Virginia Woolf: Night and Day

3. CHAPTER III (continued)

The quality of her birth oozed into Katharine's consciousness from a dozen different sources as soon as she was able to perceive anything. Above her nursery fireplace hung a photograph of her grandfather's tomb in Poets' Corner, and she was told in one of those moments of grown-up confidence which are so tremendously impressive to the child's mind, that he was buried there because he was a "good and great man." Later, on an anniversary, she was taken by her mother through the fog in a hansom cab, and given a large bunch of bright, sweet-scented flowers to lay upon his tomb. The candles in the church, the singing and the booming of the organ, were all, she thought, in his honor. Again and again she was brought down into the drawing-room to receive the blessing of some awful distinguished old man, who sat, even to her childish eye, somewhat apart, all gathered together and clutching a stick, unlike an ordinary visitor in her father's own arm-chair, and her father himself was there, unlike himself, too, a little excited and very polite. These formidable old creatures used to take her in their arms, look very keenly in her eyes, and then to bless her, and tell her that she must mind and be a good girl, or detect a look in her face something like Richard's as a small boy. That drew down upon her her mother's fervent embrace, and she was sent back to the nursery very proud, and with a mysterious sense of an important and unexplained state of things, which time, by degrees, unveiled to her.

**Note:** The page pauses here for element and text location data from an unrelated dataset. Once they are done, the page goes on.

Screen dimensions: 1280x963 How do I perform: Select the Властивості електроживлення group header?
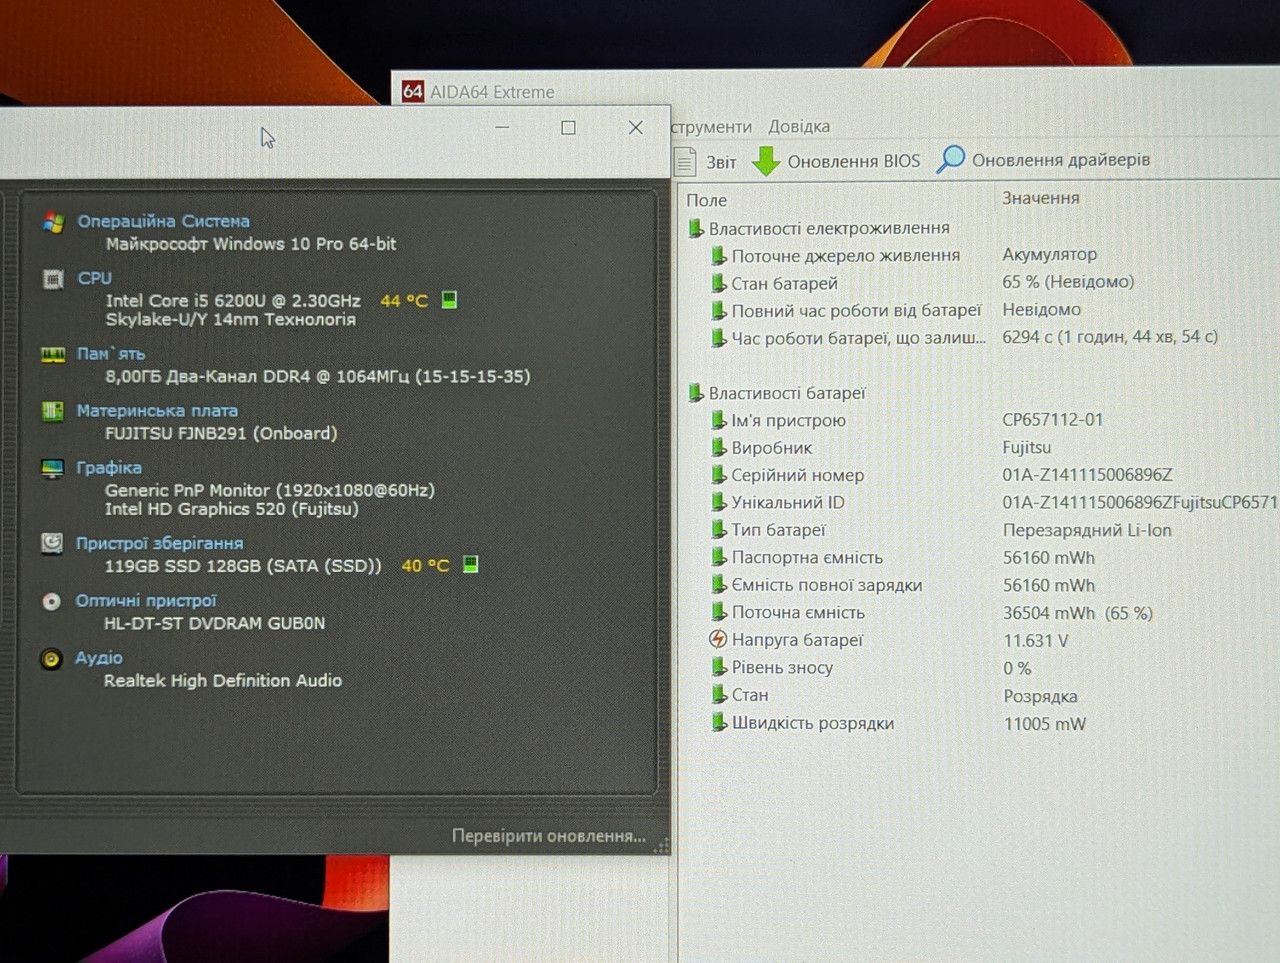pyautogui.click(x=829, y=228)
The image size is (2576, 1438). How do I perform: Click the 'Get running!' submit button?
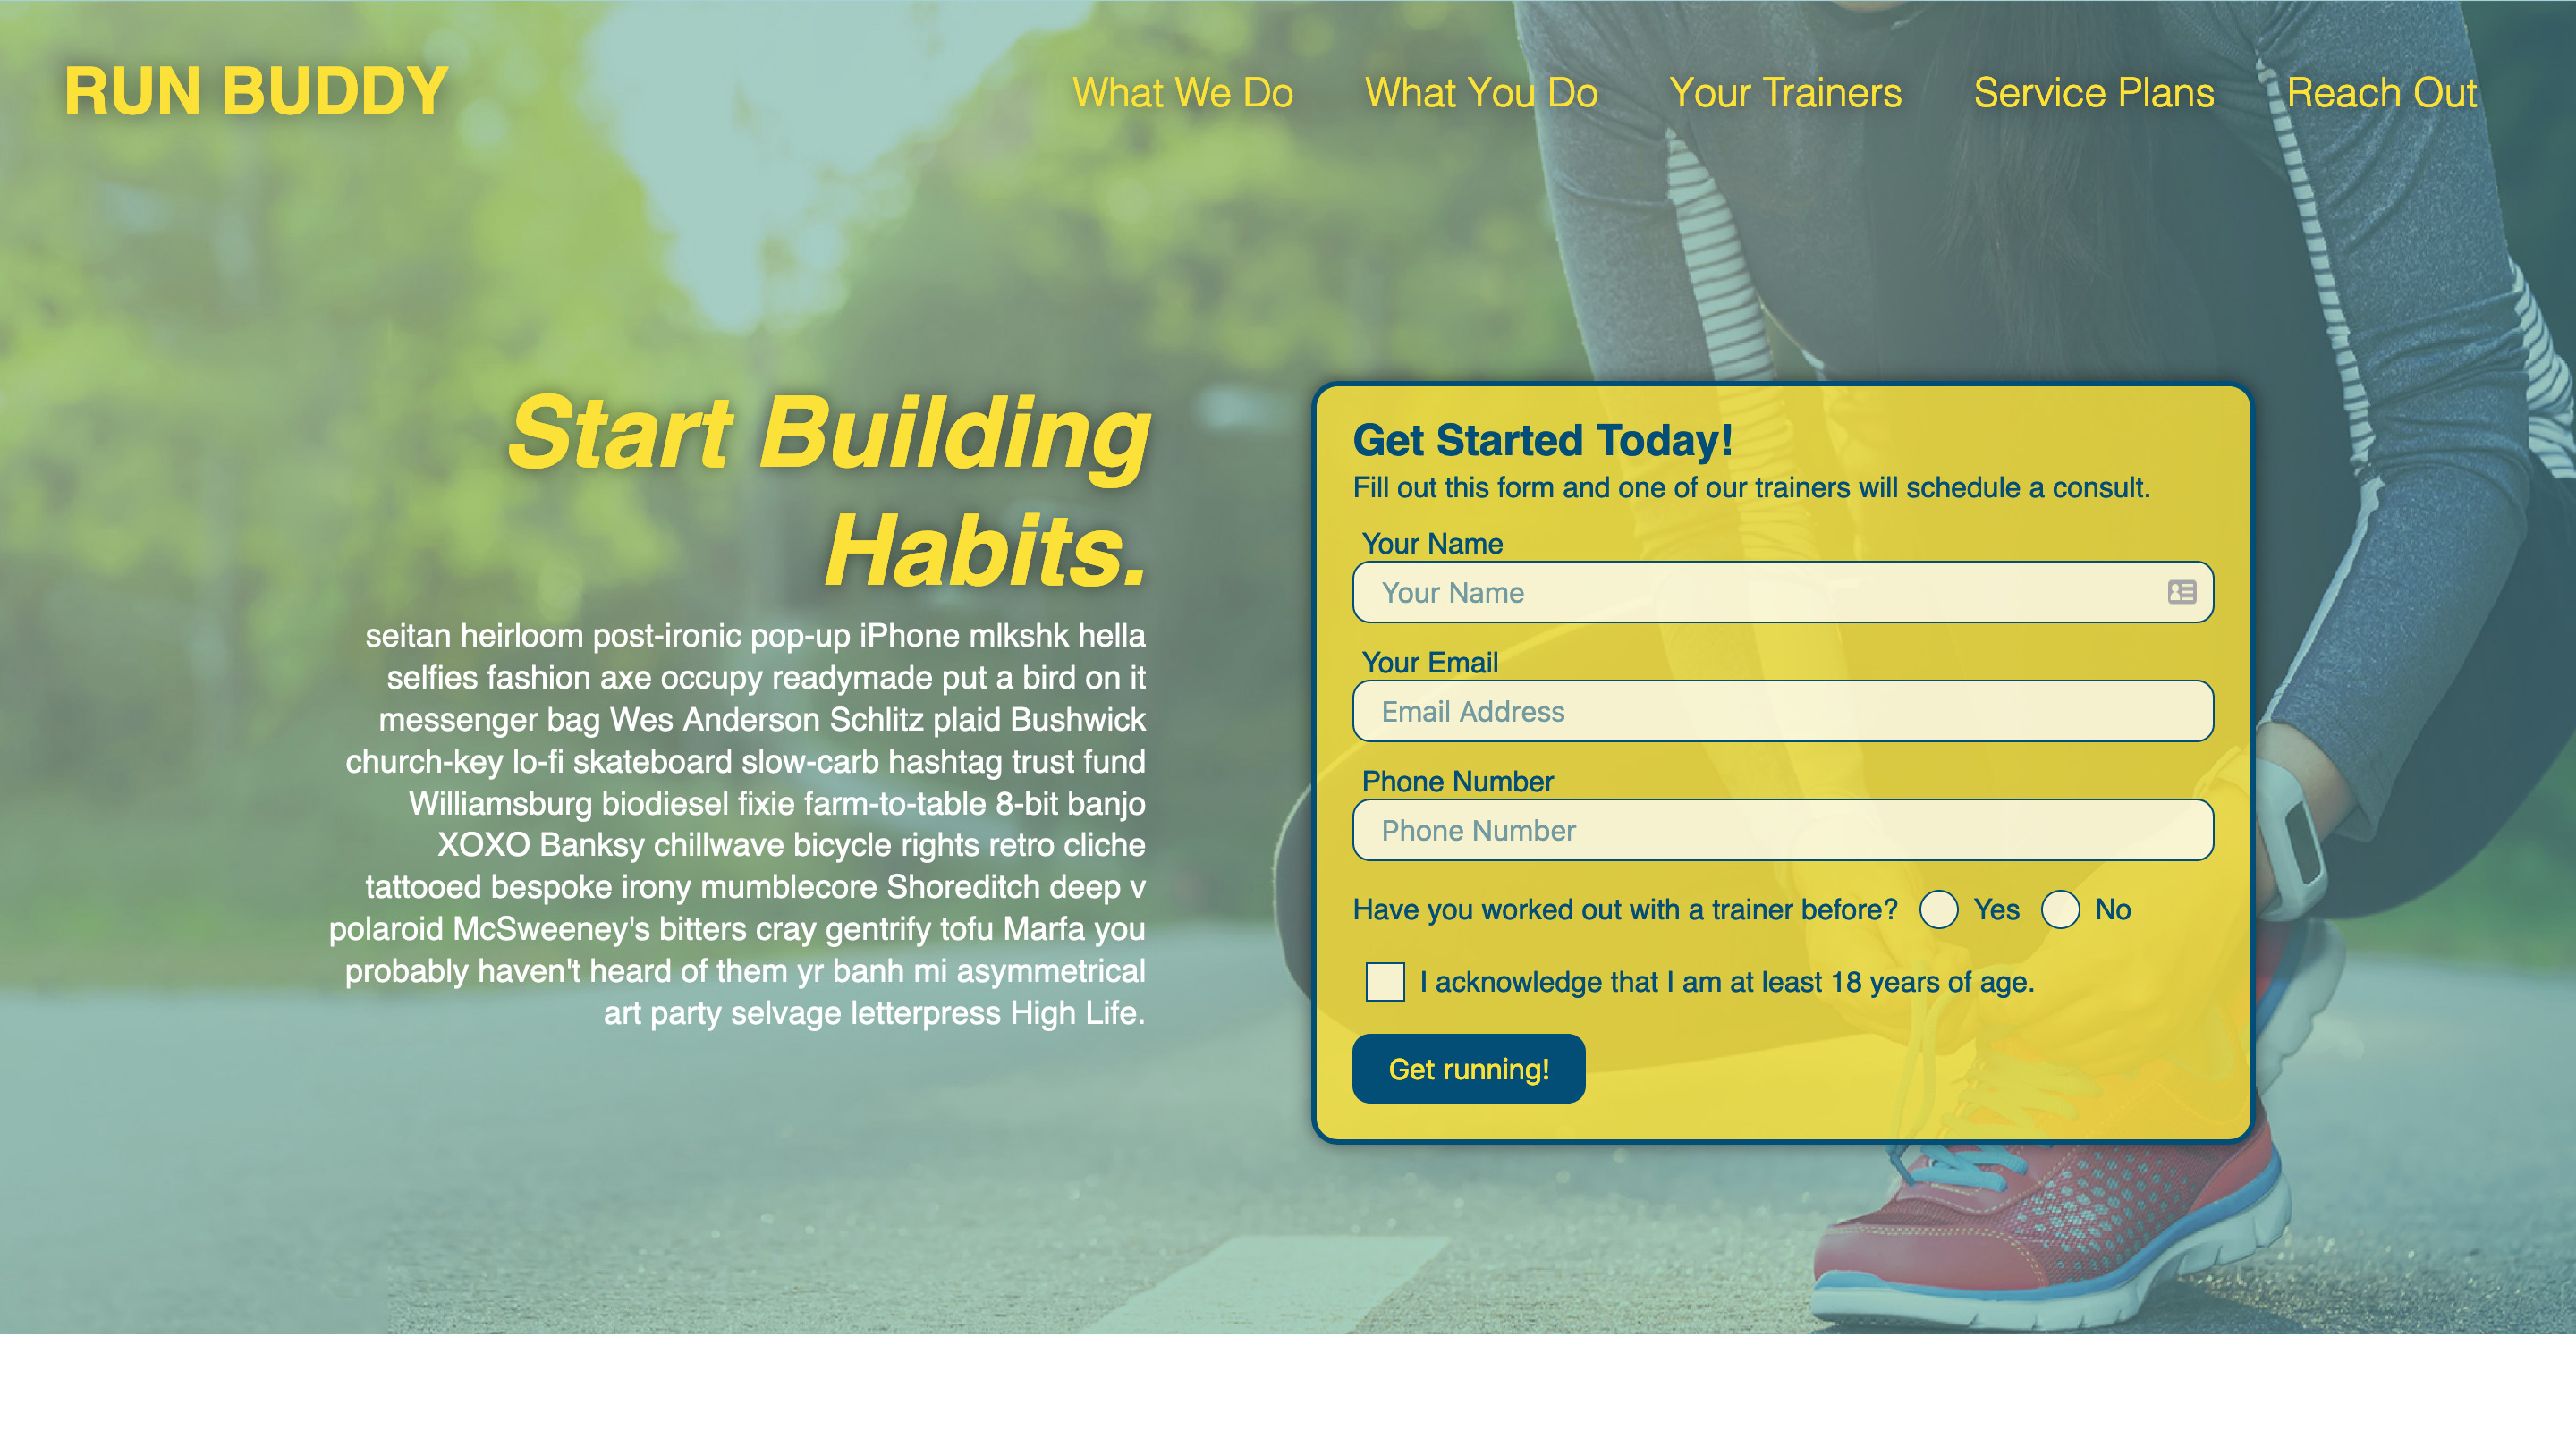pyautogui.click(x=1469, y=1069)
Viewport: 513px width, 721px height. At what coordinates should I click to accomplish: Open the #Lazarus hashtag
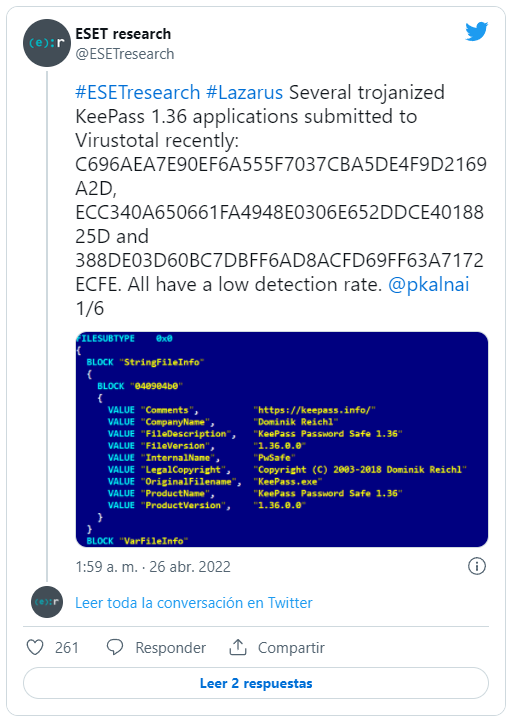pyautogui.click(x=244, y=92)
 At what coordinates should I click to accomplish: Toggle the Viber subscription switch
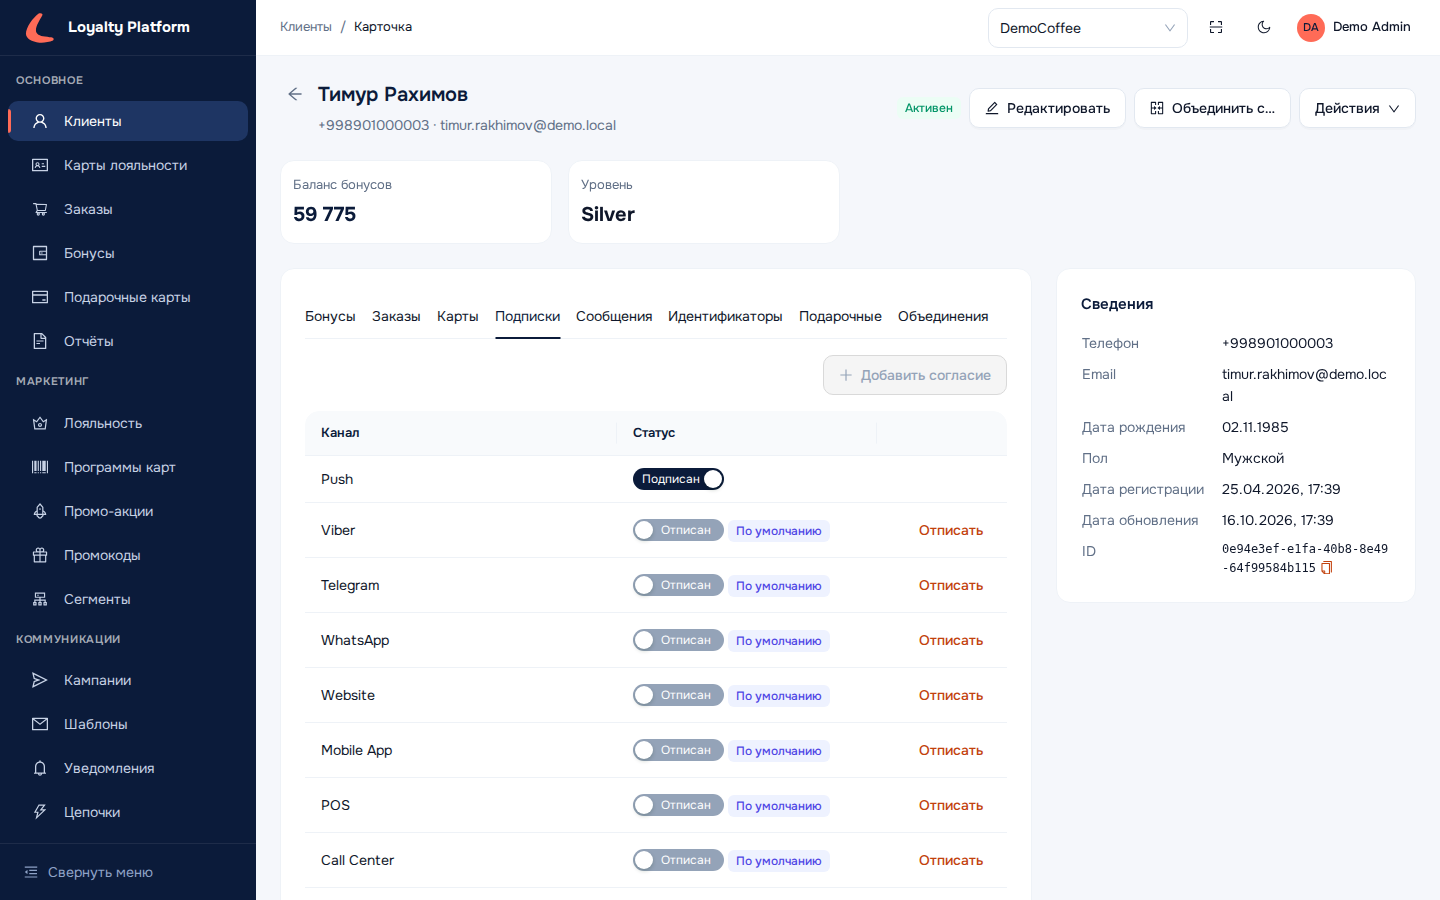click(678, 530)
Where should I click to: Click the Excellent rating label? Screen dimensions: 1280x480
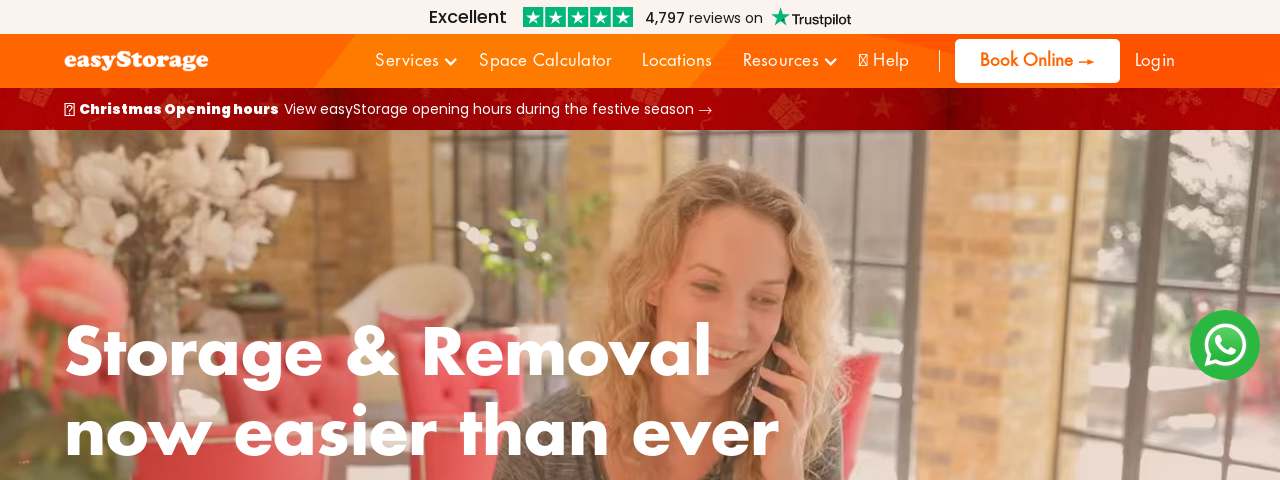click(467, 17)
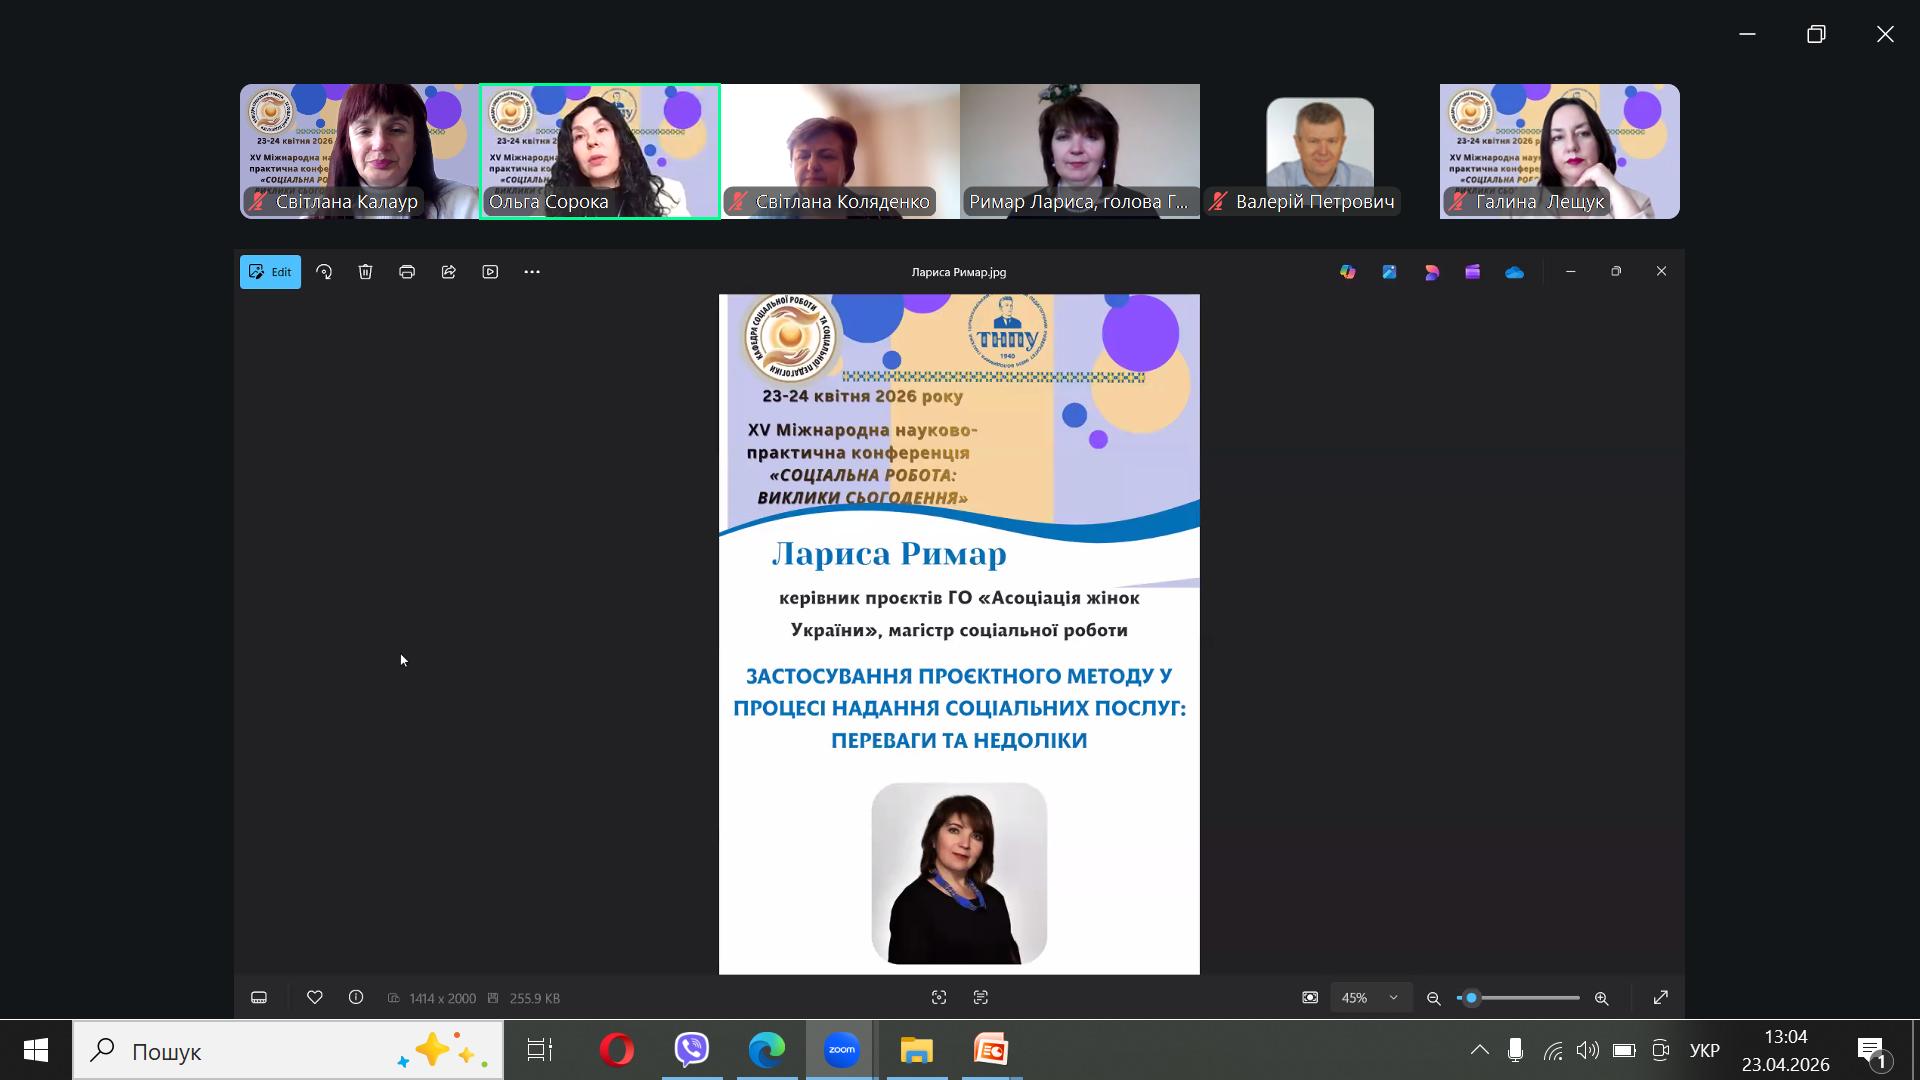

There were always visitors--uncles and aunts and cousins "from India," to be reverenced for their relationship alone, and others of the solitary and formidable class, whom she was enjoined by her parents to "remember all your life." By these means, and from hearing constant talk of great men and their works, her earliest conceptions of the world included an august circle of beings to whom she gave the names of Shakespeare, Milton, Wordsworth, Shelley, and so on, who were, for some reason, much more nearly akin to the Hilberys than to other people. They made a kind of boundary to her vision of life, and played a considerable part in determining her scale of good and bad in her own small affairs. Her descent from one of these gods was no surprise to her, but matter for satisfaction, until, as the years wore on, the privileges of her lot were taken for granted, and certain drawbacks made themselves very manifest. Perhaps it is a little depressing to inherit not lands but an example of intellectual and spiritual virtue; perhaps the conclusiveness of a great ancestor is a little discouraging to those who run the risk of comparison with him. It seems as if, having flowered so splendidly, nothing now remained possible but a steady growth of good, green stalk and leaf. For these reasons, and for others, Katharine had her moments of despondency. The glorious past, in which men and women grew to unexampled size, intruded too much upon the present, and dwarfed it too consistently, to be altogether encouraging to one forced to make her experiment in living when the great age was dead.